NFU argues for balance in biofuels debate

Farming leader Peter Kendall has called for more balance and less bias in the debate over biofuels.

Speaking before the Sentry Farming Conference yesterday (5 February) the NFU president said that while biofuels were by no means a panacea for the world's renewable energy needs, they could and should have an important role to play.

"Biofuels have become the whipping boy of choice for the chattering classes and even for some within the farming community," said Kendall

"Never a week goes past without their being blamed for everything from destroying the environment to starvation in the developing world.

"Most of the criticism is exaggerated or just plain wrong. For example, 98 per cent of the palm oil production which is widely blamed for the destruction of the Malaysian rainforest and the orang-utans that live there is used for food and cosmetics, not biofuels.

"What is needed in this debate is a bit more balance and a bit less bias."

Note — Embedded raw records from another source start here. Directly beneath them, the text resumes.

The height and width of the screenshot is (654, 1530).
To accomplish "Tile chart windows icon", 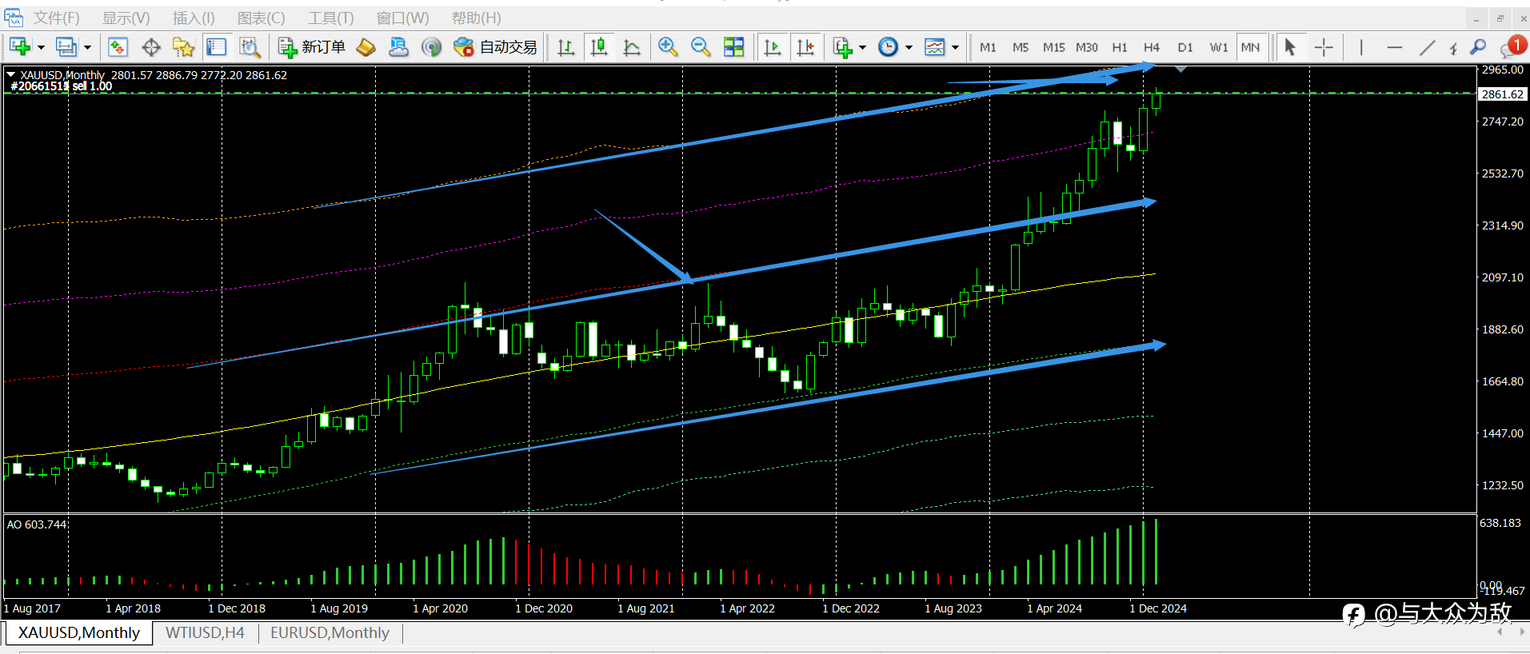I will [x=733, y=47].
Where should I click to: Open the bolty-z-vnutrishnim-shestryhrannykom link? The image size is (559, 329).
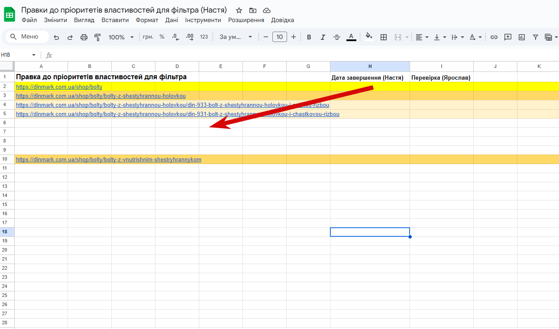109,159
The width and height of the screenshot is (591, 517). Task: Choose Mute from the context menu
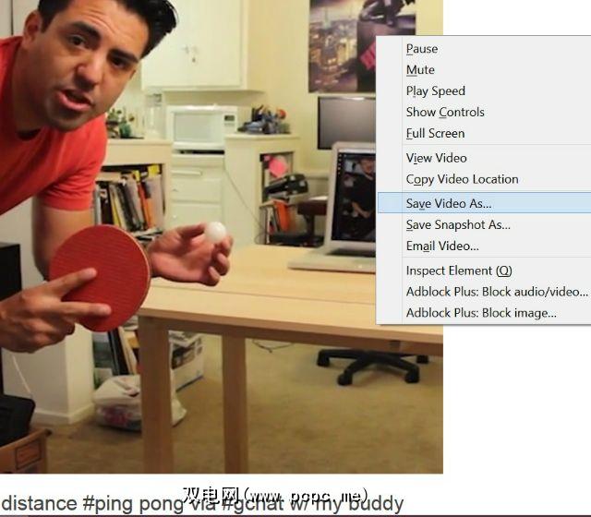(x=484, y=70)
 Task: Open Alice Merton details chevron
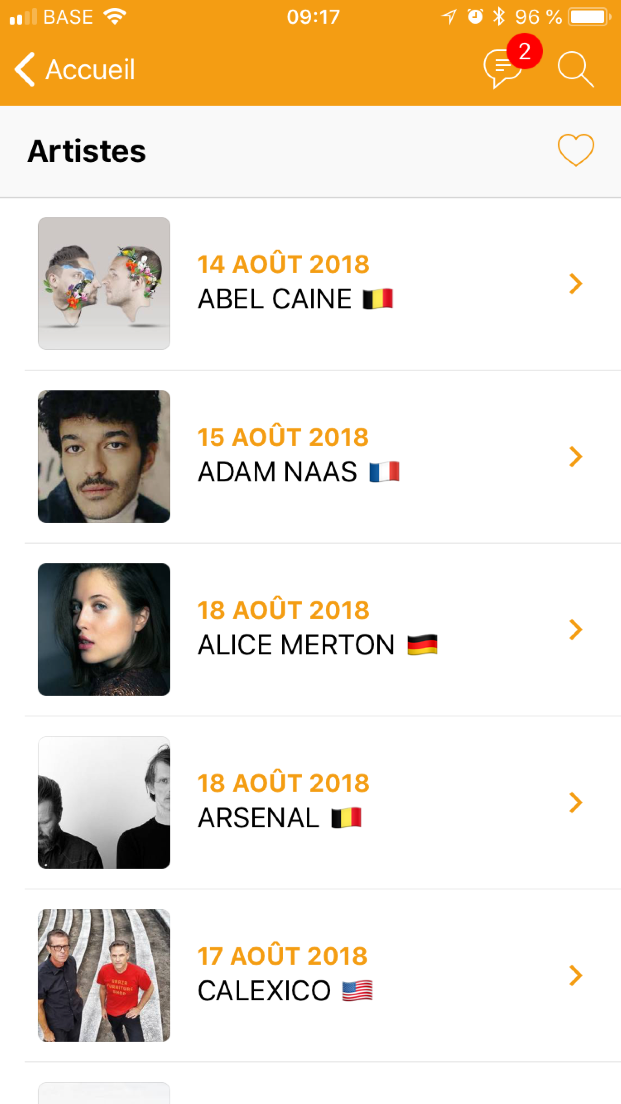click(576, 630)
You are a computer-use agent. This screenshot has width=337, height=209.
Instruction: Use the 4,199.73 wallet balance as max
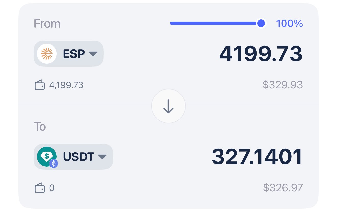[x=66, y=85]
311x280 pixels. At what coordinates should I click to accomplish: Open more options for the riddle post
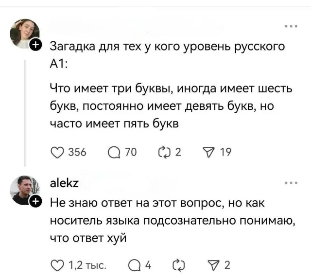coord(292,27)
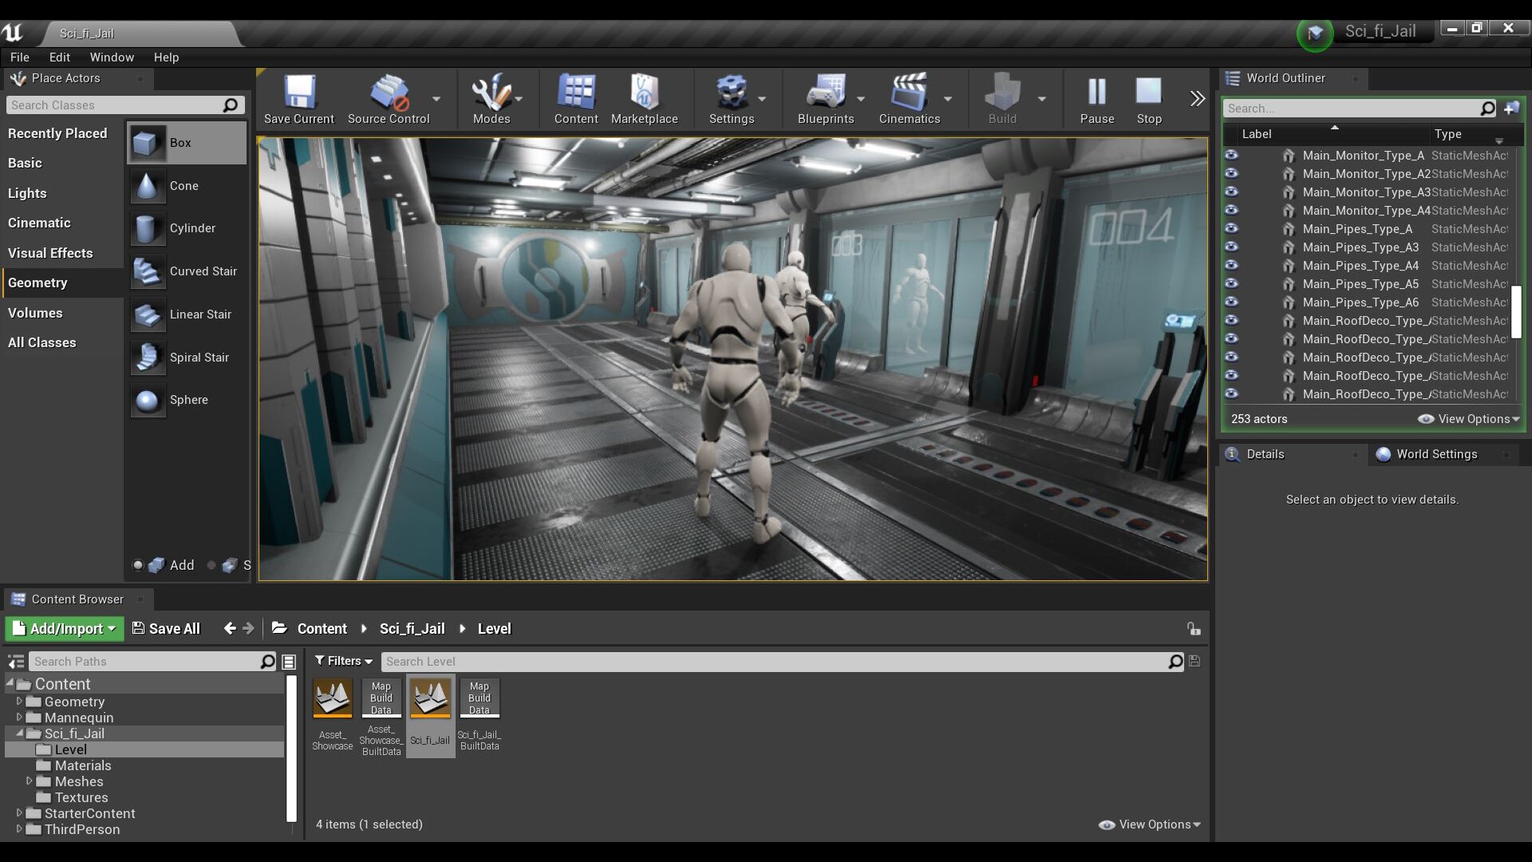
Task: Click the Add/Import button
Action: (63, 628)
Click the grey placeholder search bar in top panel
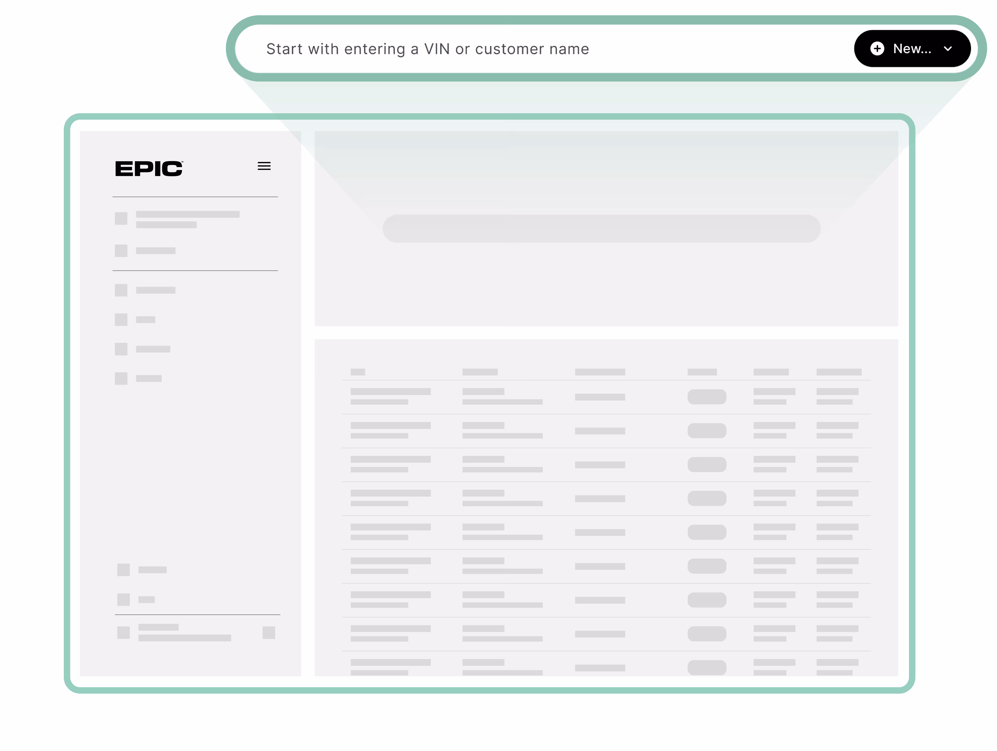Screen dimensions: 997x751 coord(601,229)
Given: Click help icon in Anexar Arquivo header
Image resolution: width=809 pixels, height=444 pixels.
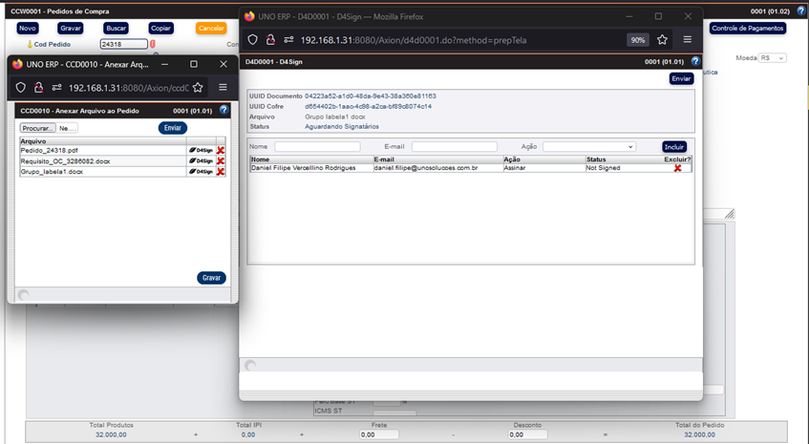Looking at the screenshot, I should coord(224,111).
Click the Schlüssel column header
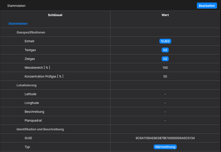The image size is (221, 152). (x=55, y=15)
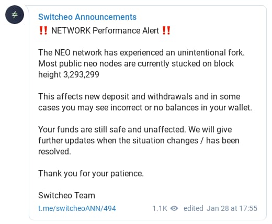
Task: Click the funds are still safe paragraph
Action: tap(139, 140)
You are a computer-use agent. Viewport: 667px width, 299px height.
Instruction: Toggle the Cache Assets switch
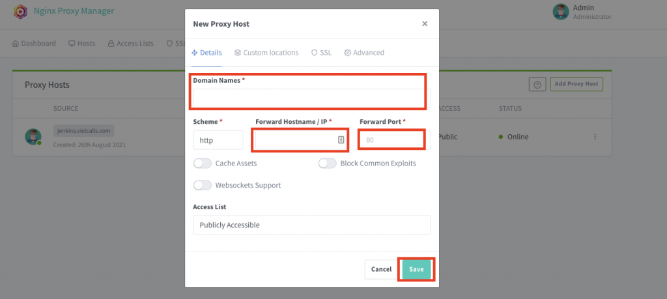click(203, 164)
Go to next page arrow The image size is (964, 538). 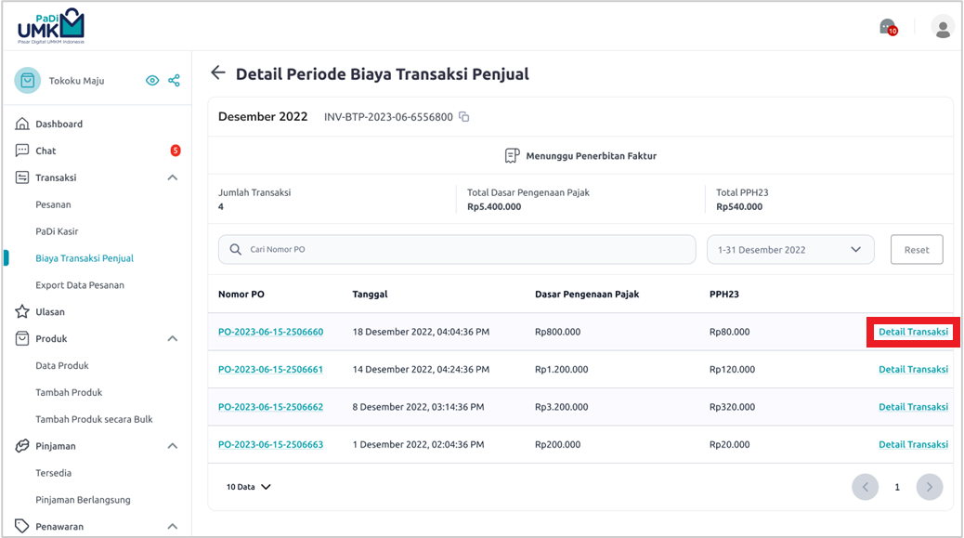pyautogui.click(x=930, y=487)
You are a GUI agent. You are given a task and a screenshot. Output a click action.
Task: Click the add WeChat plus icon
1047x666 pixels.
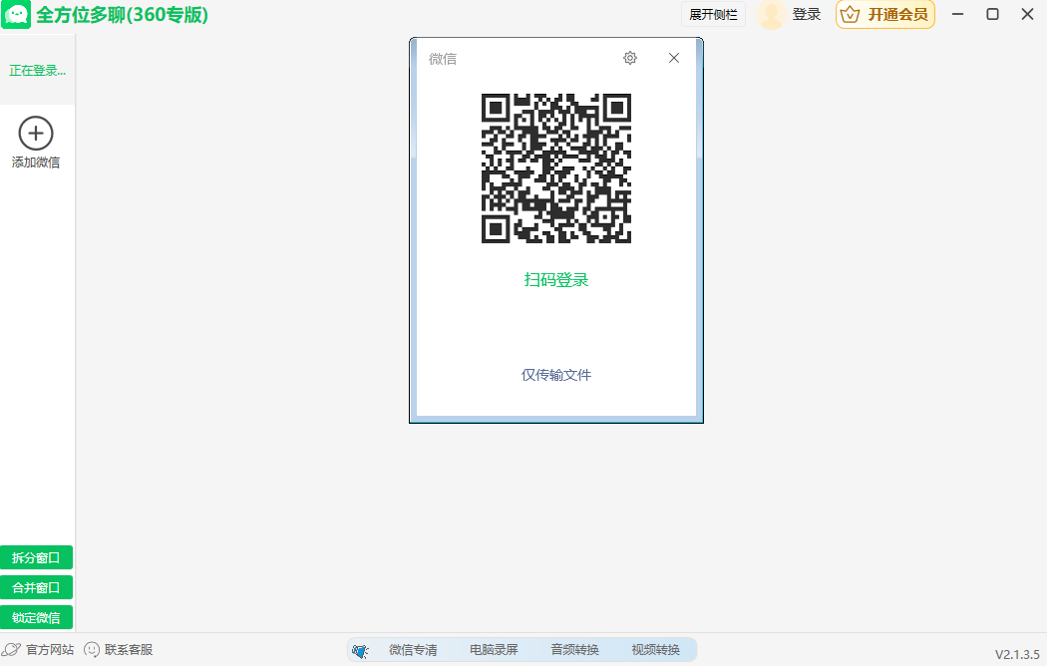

Kendall said that, as the leader of an organisation representing all types of farmers in a country where sustainability is at the very top of the political agenda, he could have no interest either in promoting a technology which was not environmentally sustainable.

"We would be irresponsible, as a society and as a sector, if we do not ensure that biofuels fulfil their potential in the fight against climate change," he added.

"The characterisation of this debate as 'food versus fuel' is typical of the misrepresentation that has been at work. Every tonne of wheat grown for biofuels produces a third of a tonne of bioethanol and a third of a tonne of animal feed. Our crops are more than capable of producing food and fuel.

"Biofuels are no panacea, but then nor are they the spawn of the devil. As the only renewable alternative to oil in transport fuels, they have an important role to play now - subject of course to environmental safeguards on how they are produced.

"All the indications are that they could make an even more valuable contribution in the future, as the technology is refined to make even bigger savings in greenhouse gas emissions.

"But we will deny ourselves the opportunity of benefiting from future technologies if, as some are demanding, we opt out from developing the industry now."